Pixel coordinate grounding data
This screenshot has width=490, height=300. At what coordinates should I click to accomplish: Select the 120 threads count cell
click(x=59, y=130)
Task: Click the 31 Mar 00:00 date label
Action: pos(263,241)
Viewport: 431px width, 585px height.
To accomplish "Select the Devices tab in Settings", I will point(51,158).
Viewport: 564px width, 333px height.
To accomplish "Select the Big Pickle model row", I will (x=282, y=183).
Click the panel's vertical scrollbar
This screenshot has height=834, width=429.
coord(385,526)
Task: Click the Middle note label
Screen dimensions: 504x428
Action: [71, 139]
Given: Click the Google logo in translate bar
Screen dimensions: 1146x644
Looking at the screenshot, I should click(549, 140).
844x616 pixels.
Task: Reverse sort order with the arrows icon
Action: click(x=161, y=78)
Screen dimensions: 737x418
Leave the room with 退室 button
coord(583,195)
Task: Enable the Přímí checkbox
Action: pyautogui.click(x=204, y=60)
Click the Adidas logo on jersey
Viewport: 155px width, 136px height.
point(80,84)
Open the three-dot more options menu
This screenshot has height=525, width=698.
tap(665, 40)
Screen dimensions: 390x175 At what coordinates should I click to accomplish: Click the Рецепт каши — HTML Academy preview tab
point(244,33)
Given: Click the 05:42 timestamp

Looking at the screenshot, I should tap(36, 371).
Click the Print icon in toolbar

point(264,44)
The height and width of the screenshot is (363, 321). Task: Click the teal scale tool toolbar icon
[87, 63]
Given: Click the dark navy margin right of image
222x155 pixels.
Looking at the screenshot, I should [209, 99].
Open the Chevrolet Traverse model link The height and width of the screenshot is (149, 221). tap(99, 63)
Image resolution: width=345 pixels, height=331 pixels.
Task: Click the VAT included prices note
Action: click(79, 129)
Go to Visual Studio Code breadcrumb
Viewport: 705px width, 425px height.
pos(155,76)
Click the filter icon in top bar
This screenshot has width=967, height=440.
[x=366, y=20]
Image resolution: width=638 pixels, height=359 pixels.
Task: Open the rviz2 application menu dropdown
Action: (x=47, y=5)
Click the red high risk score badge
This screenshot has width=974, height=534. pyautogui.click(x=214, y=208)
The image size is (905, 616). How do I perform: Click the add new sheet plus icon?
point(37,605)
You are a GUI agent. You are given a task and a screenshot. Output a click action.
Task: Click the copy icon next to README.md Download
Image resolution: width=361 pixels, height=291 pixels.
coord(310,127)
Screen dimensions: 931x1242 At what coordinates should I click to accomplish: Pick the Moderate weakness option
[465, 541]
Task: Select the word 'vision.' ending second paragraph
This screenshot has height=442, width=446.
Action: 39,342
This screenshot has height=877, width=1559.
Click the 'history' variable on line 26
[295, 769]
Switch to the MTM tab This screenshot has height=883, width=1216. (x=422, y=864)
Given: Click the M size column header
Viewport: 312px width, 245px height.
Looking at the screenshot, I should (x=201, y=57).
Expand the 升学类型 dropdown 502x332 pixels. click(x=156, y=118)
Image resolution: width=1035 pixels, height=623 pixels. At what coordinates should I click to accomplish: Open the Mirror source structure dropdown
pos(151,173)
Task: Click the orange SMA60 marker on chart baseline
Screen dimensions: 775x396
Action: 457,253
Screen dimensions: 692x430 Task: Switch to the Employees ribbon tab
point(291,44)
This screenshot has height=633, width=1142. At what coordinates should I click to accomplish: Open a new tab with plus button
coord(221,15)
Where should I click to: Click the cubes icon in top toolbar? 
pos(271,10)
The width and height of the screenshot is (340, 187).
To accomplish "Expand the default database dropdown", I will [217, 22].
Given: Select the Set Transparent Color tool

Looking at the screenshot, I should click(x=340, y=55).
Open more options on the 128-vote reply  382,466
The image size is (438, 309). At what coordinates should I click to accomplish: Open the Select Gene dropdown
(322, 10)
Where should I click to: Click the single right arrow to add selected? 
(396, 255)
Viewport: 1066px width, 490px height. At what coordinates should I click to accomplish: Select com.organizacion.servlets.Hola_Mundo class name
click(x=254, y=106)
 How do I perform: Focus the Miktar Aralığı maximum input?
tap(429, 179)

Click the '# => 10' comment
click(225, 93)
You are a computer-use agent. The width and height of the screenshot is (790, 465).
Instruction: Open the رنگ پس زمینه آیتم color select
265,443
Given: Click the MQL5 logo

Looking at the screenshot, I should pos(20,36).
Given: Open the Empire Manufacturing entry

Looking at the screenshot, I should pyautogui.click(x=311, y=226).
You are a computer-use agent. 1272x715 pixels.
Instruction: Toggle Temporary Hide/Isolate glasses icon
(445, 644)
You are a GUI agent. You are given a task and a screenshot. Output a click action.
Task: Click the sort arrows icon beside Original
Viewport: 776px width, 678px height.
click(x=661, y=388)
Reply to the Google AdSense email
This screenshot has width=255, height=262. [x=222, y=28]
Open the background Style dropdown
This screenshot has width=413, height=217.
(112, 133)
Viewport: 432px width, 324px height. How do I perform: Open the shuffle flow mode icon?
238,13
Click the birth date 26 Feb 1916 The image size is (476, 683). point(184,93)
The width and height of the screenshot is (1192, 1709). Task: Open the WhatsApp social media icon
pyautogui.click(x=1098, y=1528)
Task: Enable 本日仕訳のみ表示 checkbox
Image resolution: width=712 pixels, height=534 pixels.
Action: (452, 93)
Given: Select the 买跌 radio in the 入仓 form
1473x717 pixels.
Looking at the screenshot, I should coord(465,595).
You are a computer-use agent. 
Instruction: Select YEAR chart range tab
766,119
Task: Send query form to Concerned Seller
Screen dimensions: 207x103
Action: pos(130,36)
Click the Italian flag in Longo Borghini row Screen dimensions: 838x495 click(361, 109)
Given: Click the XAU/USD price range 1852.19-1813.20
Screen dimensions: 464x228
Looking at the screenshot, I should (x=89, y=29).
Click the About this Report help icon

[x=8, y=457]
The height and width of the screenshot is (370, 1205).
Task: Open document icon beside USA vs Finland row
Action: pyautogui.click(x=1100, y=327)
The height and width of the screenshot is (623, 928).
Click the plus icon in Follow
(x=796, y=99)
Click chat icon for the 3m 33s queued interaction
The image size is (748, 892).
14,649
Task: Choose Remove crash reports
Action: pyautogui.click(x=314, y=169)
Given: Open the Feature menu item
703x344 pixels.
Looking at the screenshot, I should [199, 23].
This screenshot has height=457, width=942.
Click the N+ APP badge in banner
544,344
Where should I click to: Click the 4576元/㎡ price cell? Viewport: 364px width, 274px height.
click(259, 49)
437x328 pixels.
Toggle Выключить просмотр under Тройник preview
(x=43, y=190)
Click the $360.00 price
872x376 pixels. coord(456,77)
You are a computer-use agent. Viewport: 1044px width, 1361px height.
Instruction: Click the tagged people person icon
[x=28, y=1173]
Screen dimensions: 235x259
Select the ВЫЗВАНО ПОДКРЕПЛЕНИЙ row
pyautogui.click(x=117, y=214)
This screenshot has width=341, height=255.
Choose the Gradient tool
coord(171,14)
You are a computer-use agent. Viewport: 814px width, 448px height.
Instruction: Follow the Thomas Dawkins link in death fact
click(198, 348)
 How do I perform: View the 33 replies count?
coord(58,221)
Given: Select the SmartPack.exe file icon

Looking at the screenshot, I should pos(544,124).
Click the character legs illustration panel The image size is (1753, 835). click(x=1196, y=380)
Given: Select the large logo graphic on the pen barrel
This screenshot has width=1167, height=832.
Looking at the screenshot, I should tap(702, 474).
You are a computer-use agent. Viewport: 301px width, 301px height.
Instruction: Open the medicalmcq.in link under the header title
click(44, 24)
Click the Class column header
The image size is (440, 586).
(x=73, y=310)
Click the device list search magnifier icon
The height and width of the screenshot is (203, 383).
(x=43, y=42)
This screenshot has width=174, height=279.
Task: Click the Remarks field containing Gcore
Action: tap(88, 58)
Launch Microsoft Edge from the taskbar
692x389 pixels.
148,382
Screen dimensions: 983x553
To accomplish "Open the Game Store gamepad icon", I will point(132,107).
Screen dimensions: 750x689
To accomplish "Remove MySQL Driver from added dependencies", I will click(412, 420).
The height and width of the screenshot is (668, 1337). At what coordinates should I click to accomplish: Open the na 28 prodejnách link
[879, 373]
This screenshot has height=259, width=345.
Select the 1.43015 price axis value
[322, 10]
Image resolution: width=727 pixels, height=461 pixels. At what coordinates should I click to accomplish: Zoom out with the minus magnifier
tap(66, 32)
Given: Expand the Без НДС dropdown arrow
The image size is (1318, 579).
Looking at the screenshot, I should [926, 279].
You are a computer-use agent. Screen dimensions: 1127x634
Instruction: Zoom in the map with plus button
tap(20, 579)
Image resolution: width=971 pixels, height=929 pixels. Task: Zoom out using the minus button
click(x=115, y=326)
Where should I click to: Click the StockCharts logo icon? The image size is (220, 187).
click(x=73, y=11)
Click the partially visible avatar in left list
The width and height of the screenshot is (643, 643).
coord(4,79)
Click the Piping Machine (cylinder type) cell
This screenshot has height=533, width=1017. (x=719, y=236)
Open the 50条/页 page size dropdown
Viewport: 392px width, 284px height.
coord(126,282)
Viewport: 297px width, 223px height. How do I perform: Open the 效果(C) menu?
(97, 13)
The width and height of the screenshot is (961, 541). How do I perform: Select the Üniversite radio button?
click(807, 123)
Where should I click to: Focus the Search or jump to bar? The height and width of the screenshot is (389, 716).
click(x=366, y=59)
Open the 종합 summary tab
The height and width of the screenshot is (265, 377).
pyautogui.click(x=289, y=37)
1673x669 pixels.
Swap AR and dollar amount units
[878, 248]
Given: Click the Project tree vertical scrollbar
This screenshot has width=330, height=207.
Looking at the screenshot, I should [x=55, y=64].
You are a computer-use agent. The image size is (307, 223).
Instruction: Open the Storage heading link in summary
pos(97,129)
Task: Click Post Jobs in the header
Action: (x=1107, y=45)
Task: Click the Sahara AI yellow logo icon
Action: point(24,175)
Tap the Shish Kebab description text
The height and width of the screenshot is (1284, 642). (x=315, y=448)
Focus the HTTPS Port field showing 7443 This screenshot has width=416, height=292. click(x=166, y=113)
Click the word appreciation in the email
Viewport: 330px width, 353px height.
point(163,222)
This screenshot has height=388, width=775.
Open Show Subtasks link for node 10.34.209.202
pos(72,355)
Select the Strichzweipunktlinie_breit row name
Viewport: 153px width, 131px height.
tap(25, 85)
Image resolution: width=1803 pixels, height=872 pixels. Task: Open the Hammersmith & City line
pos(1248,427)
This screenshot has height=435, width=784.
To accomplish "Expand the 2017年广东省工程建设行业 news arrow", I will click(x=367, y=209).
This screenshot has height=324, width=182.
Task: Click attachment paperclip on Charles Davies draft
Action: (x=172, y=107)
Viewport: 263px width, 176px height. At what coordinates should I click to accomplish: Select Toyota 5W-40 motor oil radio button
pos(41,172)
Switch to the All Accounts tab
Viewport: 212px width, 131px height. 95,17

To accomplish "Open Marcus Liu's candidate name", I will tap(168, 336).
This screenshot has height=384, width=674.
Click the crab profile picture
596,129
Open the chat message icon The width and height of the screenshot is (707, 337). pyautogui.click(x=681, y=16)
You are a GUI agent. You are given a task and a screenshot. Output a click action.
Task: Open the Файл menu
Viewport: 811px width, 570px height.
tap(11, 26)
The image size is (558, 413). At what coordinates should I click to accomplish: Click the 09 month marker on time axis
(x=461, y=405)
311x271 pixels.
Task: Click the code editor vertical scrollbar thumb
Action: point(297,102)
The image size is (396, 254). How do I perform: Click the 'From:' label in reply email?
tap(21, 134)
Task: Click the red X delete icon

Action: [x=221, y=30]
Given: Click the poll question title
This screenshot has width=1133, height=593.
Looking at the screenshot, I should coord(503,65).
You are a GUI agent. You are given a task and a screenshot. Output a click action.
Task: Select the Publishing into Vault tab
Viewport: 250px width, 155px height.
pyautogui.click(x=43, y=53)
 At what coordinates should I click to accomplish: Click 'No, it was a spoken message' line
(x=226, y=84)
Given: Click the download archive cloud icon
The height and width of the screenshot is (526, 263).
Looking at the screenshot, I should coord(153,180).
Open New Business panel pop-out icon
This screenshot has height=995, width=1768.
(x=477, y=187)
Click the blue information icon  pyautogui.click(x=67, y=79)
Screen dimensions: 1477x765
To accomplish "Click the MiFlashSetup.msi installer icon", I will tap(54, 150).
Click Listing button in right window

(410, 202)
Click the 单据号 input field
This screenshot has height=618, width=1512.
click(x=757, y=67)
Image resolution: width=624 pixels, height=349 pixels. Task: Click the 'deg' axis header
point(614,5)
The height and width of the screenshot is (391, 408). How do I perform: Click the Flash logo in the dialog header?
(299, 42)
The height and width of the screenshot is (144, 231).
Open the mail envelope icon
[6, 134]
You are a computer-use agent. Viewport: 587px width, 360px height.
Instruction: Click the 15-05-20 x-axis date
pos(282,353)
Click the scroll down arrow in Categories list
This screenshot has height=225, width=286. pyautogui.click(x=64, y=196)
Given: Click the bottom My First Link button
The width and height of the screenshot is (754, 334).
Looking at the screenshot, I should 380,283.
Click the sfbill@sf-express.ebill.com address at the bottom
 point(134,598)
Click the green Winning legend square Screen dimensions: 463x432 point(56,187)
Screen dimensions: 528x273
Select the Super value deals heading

> Directions: Filter the records above for lines containing the word "options", and copy those lines.

> Written response:
Open the three-dot more options menu
Open more options on the 128-vote reply  382,466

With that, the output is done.